Osip Manselstam said Khlebnikov wrote “one enormous all-Russian book of prayers and icons from which, for centuries and centuries to come, everyone who may will find something to draw on.” Included in everyone are the Soviets and their more religious successors. The Soviet association most likely caused Joseph Brodsky to brand Khlebnikov taboo to the poetic foot soldiers of Reagan-era Cold War triumphalism, but a Khlebnikov revival in Russia seems afoot in the music and theater worlds that see in him a spiritual guide. The composer Vladimir Martynov was recently asked to compose a fusion piece for symphony orchestra and the Tuvan throat singing ensemble Huun Huur Tu and decided to use as his libretto Khlebnikov's creation myth Children of the Otter, and the work premiered in 2009, based on the myths of the Altay region. Martynov states in an interview that he finds in this Asian music and Russian traditions a model for "the end of the era of the composer," the preservation of cultures without humanist authors, a far cry from the “resurgence of the 'I'” Kristeva found in the artist Martynov is adapting.
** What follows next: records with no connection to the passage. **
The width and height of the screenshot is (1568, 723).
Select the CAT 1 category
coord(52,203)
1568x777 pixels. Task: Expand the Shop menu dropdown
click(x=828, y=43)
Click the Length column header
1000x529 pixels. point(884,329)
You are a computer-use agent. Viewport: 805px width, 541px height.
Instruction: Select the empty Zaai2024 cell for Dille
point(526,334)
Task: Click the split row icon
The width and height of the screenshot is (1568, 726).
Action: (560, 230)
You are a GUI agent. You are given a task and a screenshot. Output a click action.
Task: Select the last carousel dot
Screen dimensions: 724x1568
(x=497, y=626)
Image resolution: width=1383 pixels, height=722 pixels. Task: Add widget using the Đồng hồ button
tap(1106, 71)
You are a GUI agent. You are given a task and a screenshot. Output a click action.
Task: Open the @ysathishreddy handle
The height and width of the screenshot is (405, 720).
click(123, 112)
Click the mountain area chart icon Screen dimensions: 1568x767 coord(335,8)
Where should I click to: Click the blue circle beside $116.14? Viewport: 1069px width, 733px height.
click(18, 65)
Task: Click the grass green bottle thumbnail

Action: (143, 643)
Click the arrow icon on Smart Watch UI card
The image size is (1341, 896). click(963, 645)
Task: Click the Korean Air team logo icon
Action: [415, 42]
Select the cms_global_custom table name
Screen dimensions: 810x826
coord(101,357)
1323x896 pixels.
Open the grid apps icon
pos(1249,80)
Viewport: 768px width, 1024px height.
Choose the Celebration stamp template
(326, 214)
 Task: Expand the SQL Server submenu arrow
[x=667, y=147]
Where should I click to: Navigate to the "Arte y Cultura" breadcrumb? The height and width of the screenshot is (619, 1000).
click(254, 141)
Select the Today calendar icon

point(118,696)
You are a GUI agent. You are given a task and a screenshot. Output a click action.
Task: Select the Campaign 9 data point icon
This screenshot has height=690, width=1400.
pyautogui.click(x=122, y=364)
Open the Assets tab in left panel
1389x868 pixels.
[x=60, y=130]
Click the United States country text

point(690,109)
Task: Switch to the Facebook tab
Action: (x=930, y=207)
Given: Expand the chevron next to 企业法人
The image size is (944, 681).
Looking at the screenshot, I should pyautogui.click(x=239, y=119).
Martynov describes Khlebnikov's vison of the “super-saga” as “the synthesis of different planes, or as in Children of the Otter, “sails.'” Kristeva describes the drama as “a mother, coming to the aid of her children in their fight against the sun. The Otter's children are squared off against three suns, one white, one purple, the other dark green.”

Also there's a splendid trailer for a new production of Victory Over the Sun, with attempts made by the editor to incorporate the visuals of Kazimir Malevich and others as well as Malevich's costumes.

1 comment:

Aaron Beasley said...

Splendid post. I'm not yet read in Khlebnikov, but it reminds me of Gerard M. Hopkins' neologisms (yestertempest, shivelights, firedint) and the arguably limited content (perhaps overdetermined because the convention concedes to personal expression) therein. I wonder if this is why his (like Cummings') work is so rarely discussed today.